*HOW TO COMPLETE THIS TASK*. Among the records below, find the line that has "has height=450, width=600."; from there, give the lines again exactly, and stop after the line that has "Given: Check the box for Продолжаем row".

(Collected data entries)
=== Begin Enclosure ===
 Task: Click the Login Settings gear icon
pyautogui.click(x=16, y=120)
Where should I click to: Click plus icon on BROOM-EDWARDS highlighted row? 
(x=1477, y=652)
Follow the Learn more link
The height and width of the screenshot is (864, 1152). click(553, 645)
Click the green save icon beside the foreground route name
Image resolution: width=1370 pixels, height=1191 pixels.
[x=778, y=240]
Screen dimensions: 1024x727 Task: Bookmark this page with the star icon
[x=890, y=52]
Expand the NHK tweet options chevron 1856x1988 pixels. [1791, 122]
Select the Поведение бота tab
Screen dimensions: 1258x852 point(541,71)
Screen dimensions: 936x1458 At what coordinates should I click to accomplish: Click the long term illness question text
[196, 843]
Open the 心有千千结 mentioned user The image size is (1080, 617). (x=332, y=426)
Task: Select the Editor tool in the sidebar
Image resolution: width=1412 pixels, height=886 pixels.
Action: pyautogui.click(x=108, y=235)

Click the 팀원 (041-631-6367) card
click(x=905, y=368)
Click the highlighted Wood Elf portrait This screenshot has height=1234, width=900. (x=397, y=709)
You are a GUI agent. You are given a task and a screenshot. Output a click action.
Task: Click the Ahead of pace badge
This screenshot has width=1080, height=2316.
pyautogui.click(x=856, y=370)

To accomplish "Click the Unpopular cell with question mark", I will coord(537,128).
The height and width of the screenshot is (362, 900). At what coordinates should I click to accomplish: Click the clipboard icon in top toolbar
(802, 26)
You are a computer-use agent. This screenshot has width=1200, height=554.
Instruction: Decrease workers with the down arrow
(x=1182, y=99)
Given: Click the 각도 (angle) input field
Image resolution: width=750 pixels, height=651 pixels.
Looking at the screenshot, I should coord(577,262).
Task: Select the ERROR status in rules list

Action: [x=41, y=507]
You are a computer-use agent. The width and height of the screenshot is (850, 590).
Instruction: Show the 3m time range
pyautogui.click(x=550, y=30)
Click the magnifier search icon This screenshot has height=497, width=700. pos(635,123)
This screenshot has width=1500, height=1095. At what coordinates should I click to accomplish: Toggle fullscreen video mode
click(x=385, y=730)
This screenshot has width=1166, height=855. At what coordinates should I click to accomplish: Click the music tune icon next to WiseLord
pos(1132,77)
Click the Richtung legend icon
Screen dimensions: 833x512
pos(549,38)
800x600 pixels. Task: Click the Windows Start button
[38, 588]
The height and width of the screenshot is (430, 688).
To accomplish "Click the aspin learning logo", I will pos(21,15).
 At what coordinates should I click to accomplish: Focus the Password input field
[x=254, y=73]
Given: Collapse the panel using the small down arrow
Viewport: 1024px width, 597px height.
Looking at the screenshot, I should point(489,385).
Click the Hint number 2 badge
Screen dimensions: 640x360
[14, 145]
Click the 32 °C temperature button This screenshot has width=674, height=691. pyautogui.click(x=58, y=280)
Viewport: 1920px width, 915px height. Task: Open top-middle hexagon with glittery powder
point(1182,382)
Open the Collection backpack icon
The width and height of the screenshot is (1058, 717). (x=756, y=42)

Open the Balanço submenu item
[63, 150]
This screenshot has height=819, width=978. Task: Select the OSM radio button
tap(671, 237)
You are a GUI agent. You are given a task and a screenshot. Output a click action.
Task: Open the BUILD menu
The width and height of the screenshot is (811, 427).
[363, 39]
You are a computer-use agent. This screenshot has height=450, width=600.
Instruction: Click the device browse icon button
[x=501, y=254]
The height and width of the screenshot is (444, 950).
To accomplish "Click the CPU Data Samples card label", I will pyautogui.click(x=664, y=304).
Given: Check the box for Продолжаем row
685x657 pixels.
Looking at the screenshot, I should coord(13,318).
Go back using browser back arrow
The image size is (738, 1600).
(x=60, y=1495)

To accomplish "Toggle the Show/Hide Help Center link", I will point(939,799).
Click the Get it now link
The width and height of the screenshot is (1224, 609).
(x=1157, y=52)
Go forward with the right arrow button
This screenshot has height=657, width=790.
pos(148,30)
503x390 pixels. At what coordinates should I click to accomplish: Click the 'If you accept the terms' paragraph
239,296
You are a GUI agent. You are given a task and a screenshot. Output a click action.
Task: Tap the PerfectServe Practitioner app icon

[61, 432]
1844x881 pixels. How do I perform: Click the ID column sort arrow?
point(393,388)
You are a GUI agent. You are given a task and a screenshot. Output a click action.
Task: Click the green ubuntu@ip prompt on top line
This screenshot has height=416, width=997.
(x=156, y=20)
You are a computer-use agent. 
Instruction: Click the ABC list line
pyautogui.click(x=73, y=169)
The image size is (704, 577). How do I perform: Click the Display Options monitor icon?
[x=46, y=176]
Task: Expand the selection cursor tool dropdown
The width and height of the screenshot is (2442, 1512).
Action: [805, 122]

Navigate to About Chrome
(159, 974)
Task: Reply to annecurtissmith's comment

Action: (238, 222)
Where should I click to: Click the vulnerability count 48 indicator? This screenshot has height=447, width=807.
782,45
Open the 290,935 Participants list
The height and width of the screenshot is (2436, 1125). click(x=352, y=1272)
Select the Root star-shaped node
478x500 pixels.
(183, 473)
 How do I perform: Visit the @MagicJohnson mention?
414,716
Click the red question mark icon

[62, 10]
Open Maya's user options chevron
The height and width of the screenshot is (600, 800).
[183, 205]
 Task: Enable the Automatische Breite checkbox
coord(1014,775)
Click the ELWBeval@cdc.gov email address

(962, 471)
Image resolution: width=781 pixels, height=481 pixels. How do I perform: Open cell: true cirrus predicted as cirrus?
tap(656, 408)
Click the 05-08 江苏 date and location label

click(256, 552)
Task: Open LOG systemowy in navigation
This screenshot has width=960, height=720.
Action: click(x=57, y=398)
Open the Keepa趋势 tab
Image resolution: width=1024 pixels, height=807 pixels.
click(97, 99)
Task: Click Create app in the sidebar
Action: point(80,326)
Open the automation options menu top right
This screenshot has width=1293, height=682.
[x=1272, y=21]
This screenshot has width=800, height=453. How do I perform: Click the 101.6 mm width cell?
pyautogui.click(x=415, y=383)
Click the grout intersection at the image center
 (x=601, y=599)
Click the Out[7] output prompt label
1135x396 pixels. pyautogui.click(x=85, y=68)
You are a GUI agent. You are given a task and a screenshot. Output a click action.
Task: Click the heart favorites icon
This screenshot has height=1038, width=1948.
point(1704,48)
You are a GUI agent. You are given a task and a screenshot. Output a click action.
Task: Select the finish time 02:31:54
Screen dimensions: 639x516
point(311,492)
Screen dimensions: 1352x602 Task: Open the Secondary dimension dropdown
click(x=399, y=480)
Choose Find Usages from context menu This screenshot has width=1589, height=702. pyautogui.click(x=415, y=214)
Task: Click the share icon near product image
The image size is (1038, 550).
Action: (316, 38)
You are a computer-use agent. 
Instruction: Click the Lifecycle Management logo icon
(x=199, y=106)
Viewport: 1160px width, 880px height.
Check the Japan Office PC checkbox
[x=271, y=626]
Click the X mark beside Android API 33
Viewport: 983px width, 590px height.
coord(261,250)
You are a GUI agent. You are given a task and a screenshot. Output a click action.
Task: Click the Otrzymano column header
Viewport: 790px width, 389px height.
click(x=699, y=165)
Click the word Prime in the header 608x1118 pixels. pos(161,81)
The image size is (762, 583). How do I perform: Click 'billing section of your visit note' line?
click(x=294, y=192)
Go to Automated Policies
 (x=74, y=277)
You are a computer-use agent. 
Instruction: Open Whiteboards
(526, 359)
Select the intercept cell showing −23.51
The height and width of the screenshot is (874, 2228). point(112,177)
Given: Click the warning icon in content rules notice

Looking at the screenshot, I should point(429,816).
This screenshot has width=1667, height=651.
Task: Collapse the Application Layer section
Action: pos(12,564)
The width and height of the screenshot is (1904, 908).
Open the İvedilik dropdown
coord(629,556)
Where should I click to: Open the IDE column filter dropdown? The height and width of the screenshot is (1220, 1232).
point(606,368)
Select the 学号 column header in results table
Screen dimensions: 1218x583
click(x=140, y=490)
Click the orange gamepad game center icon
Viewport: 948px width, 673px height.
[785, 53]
=== End Enclosure ===
*ANSWER BOX*.
You are a computer-use agent. This screenshot has height=450, width=600.
Instruction: Click the device browse icon button
[x=501, y=254]
The height and width of the screenshot is (444, 950).
To accomplish "Click the CPU Data Samples card label", I will pyautogui.click(x=664, y=304).
Given: Check the box for Продолжаем row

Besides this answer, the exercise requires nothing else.